Comprou uma máquina fotográfica digital de 7.1 megapixels, com zoom óptico de 3x e zoom digital de 5x, tela LCD de 2.4". Todo contente, decidiu fotografar tudo ao seu redor: pessoas, partes da casa, animais de estimação, as ruas, os buracos das ruas, os carros, o sol, as nuvens, tudo. Algumas imagens, ele apagava. Outras, salvava no computador e, com programas de edição de imagens, as aperfeiçoava, buscando sempre algo diferente, divertido, inovador.
Começou a pesquisar novos temas em sites especializados em fotografias: fotos de insetos, de paisagem, fotojornalismo. Saía sempre com sua máquina. A qualquer momento, algo poderia acontecer e a máquina poderia flagrar algo inovador, divertido, diferente.
Resolveu criar uma página na internet, na qual poderia expor suas imagens. Para isso, criou um codinome: Thor.
Tirava fotos de acidentes, de batidas automobilísticas, de brigas na rua, de inundações, de protestos, de garotas bonitas, de festas, mas tudo isso logo cansou seu olhar. Queria algo diferente. Queria algo mais intimista. Era a hora de fotografar nus.
Testou consigo mesmo: colocava a máquina sobre um criado-mudo, acionava o timer e fotografava. Olhou as imagens de seu corpo e nada! Não era aquilo. O corpo feminino talvez. Mas quem poderia posar?
Ligou para sua namorada, Vânia.
Deu um trote: disse que estava doente e precisava vê-la com urgência. E ela correu para Asgard.
Entrou no apartamento de Thor e já encontrou o cenário arrumado. No começo, ela disse não.

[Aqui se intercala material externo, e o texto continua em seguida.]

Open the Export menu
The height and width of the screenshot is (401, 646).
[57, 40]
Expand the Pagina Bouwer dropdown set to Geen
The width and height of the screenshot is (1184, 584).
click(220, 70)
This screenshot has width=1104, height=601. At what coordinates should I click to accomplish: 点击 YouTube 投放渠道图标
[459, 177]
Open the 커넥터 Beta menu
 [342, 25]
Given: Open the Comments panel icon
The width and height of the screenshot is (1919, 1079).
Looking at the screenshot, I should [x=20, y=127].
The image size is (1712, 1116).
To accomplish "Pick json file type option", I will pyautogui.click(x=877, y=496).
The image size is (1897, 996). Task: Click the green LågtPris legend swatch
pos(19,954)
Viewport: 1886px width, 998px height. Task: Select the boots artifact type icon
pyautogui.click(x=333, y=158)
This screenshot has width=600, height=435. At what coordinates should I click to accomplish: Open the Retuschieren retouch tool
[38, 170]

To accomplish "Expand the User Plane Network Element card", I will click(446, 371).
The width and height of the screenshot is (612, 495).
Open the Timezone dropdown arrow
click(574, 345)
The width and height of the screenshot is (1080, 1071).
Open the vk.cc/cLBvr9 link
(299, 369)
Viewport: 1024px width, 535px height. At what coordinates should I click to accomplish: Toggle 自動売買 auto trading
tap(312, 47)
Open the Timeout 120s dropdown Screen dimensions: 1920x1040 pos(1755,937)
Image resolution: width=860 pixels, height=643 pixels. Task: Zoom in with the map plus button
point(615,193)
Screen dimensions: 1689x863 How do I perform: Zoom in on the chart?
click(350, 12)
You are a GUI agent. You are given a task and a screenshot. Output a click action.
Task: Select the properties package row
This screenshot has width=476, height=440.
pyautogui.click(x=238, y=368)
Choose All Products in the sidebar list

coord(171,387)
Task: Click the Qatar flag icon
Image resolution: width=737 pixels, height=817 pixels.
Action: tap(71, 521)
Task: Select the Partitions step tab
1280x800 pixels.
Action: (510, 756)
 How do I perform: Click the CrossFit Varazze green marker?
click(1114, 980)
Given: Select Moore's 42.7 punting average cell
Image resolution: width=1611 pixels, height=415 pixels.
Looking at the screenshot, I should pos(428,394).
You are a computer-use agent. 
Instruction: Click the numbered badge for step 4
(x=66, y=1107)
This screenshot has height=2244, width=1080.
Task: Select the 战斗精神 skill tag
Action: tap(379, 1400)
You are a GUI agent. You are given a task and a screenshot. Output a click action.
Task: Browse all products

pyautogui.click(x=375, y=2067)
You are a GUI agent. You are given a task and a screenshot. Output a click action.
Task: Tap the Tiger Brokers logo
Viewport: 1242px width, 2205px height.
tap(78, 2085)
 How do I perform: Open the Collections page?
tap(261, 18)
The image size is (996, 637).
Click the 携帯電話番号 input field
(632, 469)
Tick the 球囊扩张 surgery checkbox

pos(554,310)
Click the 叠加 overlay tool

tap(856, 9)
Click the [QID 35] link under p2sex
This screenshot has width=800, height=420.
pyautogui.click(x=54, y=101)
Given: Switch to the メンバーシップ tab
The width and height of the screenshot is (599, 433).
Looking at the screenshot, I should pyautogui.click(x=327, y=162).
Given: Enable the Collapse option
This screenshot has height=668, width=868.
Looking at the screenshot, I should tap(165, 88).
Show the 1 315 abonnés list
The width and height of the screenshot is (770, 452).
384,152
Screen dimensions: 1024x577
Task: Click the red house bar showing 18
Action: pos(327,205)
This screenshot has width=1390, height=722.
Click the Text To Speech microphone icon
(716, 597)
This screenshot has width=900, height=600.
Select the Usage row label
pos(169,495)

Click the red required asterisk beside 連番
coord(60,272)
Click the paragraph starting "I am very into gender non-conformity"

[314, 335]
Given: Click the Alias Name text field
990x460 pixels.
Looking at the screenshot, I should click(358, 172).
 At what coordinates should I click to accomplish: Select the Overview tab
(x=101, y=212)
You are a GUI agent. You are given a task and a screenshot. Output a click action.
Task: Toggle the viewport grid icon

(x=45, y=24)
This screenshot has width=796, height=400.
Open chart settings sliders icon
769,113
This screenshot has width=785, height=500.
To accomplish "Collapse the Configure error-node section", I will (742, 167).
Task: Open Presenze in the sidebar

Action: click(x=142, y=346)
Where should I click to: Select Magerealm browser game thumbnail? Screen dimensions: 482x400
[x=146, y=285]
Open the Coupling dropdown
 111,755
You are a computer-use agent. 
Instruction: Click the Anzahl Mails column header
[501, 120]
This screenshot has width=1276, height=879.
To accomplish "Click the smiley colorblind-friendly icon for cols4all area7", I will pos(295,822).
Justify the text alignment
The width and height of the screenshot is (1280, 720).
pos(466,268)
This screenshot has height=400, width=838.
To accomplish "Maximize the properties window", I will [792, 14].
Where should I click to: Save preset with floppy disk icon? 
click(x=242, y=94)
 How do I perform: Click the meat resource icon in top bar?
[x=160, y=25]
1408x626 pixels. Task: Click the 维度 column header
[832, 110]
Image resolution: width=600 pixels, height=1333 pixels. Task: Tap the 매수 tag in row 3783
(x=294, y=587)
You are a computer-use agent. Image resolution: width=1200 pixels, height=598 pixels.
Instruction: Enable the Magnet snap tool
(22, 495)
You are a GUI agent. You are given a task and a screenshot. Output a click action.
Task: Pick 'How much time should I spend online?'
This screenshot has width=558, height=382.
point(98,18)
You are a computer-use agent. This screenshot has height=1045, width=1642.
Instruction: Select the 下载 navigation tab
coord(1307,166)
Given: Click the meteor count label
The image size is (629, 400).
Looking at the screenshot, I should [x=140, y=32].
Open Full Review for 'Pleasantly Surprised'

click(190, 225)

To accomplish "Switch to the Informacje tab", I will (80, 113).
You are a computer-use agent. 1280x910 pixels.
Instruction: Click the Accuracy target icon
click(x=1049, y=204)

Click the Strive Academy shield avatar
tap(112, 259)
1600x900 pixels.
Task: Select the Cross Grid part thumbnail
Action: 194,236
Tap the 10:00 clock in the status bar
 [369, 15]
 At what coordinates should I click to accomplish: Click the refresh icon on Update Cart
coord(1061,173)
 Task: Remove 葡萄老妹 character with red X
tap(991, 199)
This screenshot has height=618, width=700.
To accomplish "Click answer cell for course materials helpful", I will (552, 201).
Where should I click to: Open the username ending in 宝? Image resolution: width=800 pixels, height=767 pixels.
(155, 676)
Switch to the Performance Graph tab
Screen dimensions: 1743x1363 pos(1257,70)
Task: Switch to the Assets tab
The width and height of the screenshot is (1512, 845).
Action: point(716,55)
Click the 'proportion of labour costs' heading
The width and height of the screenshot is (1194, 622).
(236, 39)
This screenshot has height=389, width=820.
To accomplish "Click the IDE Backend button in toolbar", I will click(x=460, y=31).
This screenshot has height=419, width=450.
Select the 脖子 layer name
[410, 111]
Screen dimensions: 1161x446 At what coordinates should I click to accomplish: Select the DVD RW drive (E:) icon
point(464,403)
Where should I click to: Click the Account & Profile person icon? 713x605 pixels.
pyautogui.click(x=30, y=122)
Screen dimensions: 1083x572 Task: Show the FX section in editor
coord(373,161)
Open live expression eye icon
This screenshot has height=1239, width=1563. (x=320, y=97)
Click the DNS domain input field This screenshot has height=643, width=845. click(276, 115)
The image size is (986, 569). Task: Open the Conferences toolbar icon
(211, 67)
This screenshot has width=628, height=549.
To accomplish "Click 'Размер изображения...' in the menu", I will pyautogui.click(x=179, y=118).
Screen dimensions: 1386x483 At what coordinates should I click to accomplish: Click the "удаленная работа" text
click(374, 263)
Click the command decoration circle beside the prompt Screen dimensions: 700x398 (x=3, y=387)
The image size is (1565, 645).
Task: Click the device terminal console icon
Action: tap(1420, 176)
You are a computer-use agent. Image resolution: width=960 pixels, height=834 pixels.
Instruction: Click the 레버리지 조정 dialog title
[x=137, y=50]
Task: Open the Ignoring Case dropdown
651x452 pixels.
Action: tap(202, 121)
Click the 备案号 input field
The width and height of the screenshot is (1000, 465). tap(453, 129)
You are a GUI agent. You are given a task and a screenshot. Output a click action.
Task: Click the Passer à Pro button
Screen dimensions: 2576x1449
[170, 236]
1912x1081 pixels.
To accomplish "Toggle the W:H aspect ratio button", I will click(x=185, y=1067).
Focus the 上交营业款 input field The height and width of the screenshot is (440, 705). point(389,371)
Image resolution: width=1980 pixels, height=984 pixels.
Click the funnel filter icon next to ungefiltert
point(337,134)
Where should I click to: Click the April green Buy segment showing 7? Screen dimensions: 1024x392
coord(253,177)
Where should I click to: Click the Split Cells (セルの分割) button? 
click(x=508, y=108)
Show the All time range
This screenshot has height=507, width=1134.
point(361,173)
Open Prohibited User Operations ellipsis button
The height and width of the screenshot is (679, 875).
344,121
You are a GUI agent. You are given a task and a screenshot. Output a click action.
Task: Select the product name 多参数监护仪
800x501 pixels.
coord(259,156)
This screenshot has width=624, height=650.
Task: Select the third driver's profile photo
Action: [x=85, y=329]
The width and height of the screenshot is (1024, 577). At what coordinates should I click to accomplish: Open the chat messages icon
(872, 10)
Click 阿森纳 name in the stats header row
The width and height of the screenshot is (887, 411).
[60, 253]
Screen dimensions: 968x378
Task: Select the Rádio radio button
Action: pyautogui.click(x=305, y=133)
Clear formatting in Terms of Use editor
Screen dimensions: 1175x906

Não mesmo. De forma alguma.
Ele implorou e disse que era em nome da arte. Mas ela teimou e disse não.
Falou de seu amor e de quanto queria ter a imagem daquele corpo eternizada em uma fotografia.
Ela então propôs uma máscara. Não precisaria mostrar o rosto. Apenas o corpo. Um pouco mais tranqüila e com alguma vaidade, ela foi se despindo. Afinal algumas de suas amigas já haviam feito isso com seus namorados e nada de ruim aconteceu.
Em pouco tempo, ela já estava de calcinha e sutiã. Logo, estava nua, completamente à mercê das lentes famintas de seu namorado.
As fotos ficaram boas. Mas faltava um algo mais.
Ele não sabia o que era.
Publicou algumas na internet e logo outros fotógrafos comentaram a beleza da modelo, o ambiente, a luz.
Mas faltava alguma coisa.
Quando soube que sua nudez estava na internet, Vânia reclamou, mas Thor disse que era arte e não pornografia. E se ela não confiava nele, melhor seria que ambos se afastassem. Ela pediu as fotos. E ele disse que não daria a sua arte para ninguém.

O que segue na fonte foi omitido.